留学中はまず中国語の学習に励みました。継続して授業に出席し、定期試験で毎回90点以上を獲ることができ、先生からもお褒めの言葉をいただきました。はじめは苦労したリスニング・スピーキングの授業は最も成長を実感でき、お気に入りの授業になりました。自主的に発言し自信がついたと思います。

目標としていたHSK6級とHSKK高級にも、予定より早く合格することができました。以前から検定試験だけの語学力にならないようにしようと意識していましたが、それでもやはり漢字からの推測に頼っている部分はあるので、今後も特に会話に注力して学習を継続していきます。

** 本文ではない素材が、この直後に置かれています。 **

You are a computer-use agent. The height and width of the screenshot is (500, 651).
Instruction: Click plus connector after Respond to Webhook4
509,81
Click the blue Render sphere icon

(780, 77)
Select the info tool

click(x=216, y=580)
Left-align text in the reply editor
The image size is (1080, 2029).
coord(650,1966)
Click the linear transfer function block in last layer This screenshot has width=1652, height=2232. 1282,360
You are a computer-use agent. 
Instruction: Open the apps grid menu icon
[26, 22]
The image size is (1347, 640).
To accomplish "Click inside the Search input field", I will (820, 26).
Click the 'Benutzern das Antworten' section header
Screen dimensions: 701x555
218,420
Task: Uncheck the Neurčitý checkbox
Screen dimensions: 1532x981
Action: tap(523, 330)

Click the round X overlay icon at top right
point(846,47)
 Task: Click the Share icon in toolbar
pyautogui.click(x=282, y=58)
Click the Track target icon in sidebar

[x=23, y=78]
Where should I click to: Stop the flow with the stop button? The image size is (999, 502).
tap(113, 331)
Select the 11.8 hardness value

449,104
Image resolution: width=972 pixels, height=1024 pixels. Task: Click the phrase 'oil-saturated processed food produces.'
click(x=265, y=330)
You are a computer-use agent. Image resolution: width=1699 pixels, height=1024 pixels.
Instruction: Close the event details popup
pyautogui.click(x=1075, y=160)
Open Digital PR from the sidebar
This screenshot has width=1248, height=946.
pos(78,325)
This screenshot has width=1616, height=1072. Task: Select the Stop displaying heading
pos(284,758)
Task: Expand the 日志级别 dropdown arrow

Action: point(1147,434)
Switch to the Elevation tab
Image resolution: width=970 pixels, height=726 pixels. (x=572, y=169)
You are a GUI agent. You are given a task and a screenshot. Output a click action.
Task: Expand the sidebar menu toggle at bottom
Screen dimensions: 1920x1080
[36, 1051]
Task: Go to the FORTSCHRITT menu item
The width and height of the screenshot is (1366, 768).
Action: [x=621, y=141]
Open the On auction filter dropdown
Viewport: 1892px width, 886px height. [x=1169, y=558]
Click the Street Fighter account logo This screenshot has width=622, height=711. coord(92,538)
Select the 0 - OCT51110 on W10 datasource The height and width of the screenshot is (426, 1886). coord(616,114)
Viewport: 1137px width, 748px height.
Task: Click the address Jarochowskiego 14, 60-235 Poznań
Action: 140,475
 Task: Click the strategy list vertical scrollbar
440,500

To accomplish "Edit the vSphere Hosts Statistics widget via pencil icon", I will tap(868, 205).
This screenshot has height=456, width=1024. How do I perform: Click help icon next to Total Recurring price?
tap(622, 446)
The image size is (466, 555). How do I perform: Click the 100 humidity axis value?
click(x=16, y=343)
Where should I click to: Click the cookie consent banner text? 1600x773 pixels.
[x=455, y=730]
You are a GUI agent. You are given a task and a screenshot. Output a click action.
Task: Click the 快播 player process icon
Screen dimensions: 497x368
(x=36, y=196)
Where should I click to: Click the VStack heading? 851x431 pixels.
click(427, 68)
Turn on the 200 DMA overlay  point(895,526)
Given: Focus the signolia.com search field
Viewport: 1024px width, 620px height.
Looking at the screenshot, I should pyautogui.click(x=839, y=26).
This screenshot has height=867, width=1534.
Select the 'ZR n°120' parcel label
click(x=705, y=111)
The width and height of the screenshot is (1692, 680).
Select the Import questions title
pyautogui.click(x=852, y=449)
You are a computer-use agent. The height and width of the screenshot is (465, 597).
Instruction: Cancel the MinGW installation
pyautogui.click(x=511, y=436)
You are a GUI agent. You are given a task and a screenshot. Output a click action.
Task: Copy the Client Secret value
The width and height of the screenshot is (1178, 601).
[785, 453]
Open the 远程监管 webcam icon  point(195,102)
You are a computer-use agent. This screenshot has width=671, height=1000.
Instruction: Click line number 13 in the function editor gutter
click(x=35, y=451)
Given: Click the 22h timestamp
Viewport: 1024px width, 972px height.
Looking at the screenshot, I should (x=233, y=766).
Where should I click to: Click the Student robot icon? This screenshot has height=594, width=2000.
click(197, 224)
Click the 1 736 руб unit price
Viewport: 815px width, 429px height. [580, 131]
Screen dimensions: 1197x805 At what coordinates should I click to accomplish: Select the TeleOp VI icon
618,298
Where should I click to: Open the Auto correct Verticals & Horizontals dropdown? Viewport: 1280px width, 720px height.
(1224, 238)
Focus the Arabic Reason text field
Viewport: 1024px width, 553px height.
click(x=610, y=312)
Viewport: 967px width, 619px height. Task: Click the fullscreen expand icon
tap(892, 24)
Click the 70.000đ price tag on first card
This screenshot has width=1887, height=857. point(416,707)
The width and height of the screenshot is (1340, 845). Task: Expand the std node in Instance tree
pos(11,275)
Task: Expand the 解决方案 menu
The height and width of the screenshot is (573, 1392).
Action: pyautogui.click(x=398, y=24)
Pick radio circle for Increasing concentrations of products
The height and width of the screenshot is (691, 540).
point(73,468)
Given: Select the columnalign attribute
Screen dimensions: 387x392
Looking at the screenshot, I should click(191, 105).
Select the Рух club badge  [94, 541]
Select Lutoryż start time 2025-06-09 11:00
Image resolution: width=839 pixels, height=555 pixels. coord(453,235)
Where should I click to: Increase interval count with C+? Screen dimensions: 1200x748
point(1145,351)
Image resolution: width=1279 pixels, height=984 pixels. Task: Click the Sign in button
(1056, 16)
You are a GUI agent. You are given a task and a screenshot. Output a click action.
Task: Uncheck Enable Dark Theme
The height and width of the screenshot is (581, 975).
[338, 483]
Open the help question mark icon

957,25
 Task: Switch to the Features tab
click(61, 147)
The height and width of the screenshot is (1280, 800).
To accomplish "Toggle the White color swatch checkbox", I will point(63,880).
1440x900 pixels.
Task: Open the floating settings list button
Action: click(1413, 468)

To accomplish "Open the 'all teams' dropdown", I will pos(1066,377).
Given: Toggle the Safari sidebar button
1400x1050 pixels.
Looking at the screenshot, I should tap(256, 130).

先生方の温かいご指導が印象に残っています。先生方は本当に熱心で、授業以外にも生活面や行事等で親身に支えてくださり、一緒に食事をする機会もありました。学生一人一人のことを大切に考えてくださっていることが伝わってきました。おかげでより一層学習に力を入れることができ、お話を伺う中で多くのことを学びました。心から感謝しています。

何度か開催された国際交流イベントに毎回参加し、中国や他の国からの学生と交流しました。多様な出身、専攻の学生たちとの会話は刺激的で、いつも数時間があっという間に過ぎました。日本語を学んでいたり日本に興味を持っていたりする中国の学生は想像していた以上に多く、有意義な交流ができました。イベントをきっかけに知り合って交流が続いている友人もいます。

交流イベントだけでなく、日常の中でも積極的に現地の人々と話すよう努めました。特に寝台列車では初対面の方と何時間も会話が弾むことがありました。時には慣れない方言を聞き取るのに苦労しつつも、日本を旅行して楽しかった思い出や、中国でおすすめの旅行先や料理といったお話を聞きました。私が中国で生活した中では、かつての私なら会話を交わさずに過ごしていたような場面でも、自然と雑談が始まることが多くありました。

また、身近な学生たちが勉強や研究に真剣に取り組む姿からも、大きな刺激を受けました。尊敬すると同時に、私自身もより努力しなければならないと思います。

留学前は中国語で人と話すことに不安を感じていましたが、今では初めての場所やお店でも気楽に一人で行けて、新たな人との会話を楽しめるようになっています。中国語を通じて、中国だけでなく各国出身の留学生から直接それぞれの経験や価値観を聞くことができました。日本と違う習慣も多く、新発見の連続でした。

毎日の日記に加え、実際に見聞きして学んだこと、発見、自分自身の考えを記録に残すようにしていました。今後も定期的に読み返していきたいです。

お世話になった全ての方々、本当にありがとうございました。留学は終わりましたが、そこで得た新たな知見、経験、友人とともに、これからを歩んでいくのが楽しみです。